Hashstack Finance founder Vinay said:
Today, if you want to borrow $100 from Compound, or Aave, or even MakerDAO, you need to provide collateral of at least $142. This breaks the main intent behind obtaining loans and has restrictive use cases for the borrower.
The protocol uses a three-pronged strategy to minimize crypto lending risk by:
- Clear partitioning of the APY and APR of deposits/loans with that of their minimum commitment period (MCP)
- Efficient use of assets through the diversification of available assets through loans and the provision of business capital
- Under-secured loans
Borrowers can use different techniques to exchange borrowed tokens for other primary or secondary coins without switching DApps. The open protocol has also linked assets from other chains, such as Ethereum and Avalanche C-Chain.
What is DeFi lending and how does it work?
DeFi lending services, like traditional peer-to-peer lending platforms, allow users to lend their assets to others. They receive interest payments in return. Since these platforms primarily engage in cryptocurrencies, they exclusively receive cryptocurrency interest payments. As DeFi platforms operate without intermediaries, monetary benefits are paid directly to users.
Decentralized lending is as simple as lending money to others by putting your hand in your pocket. However, the smart contract and the decentralized program represent your mediators and negotiators. For example: to grant a $10,000 loan using DApp, all you need to do is press a few buttons, and you’re done.
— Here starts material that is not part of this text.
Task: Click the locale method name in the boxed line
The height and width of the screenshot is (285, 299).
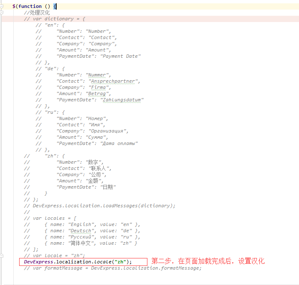Action: (102, 262)
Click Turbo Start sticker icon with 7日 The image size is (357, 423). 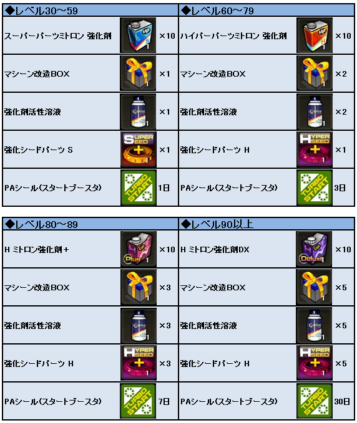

Because you have to choose any DApp that gives smart contract and borrowers, the overall process is very fast and simple. Users must choose the interest rate for the loan, enter it into the app, and approve the loan. The smart contract will streamline the whole lending and borrowing agreement once you find the borrower.
What is an undersecured loan?
Secured loans are familiar to anyone who has obtained a loan through a regular route or DeFi platforms. Any valuable asset that the lender accepts as collateral from the borrower is called collateral. A secured loan is a loan approved with the guarantee of a fully backed collateral. In other words, the guarantee goes beyond the principle of the loan.
On the other hand, an undersecured loan is not fully secured. If the loan was in default, the collateral would not support the principal. Even though the concept of undersecured loans may raise doubts and concerns, it is designed to protect the interests of both the borrower and the lender.
Since 2017, under-collateralized loans have been the hard-to-reach holy grail in DeFi. DeFi in its existing overcollateralized form, as evidenced by platforms such as Maker, Compound, and Aave, caters to circular use cases. The only parties willing to show 1.5 to 3 times leverage are cryptocurrency traders.
Under-collateralized lending could make decentralized credit markets more affordable for a wider range of use cases, bringing DeFi into the masses. Unsecured loans are a significant shift for the lending industry, as they rely primarily on just one of the conventional “five Cs” of credit, namely collateral. Unsecured loans are progressively leveraging dynamic solutions to the loan approval dilemma. In contrast, flash loans – i.e. very short-term unsecured loans, often depleted for seconds or minutes at a time – have undoubtedly drawn attention to crypto.
Although industry analysts were initially optimistic but worried about how on-chain lending might retain unsecured quality, the continued growth of unsecured protocols in 2022 has persuaded skeptics.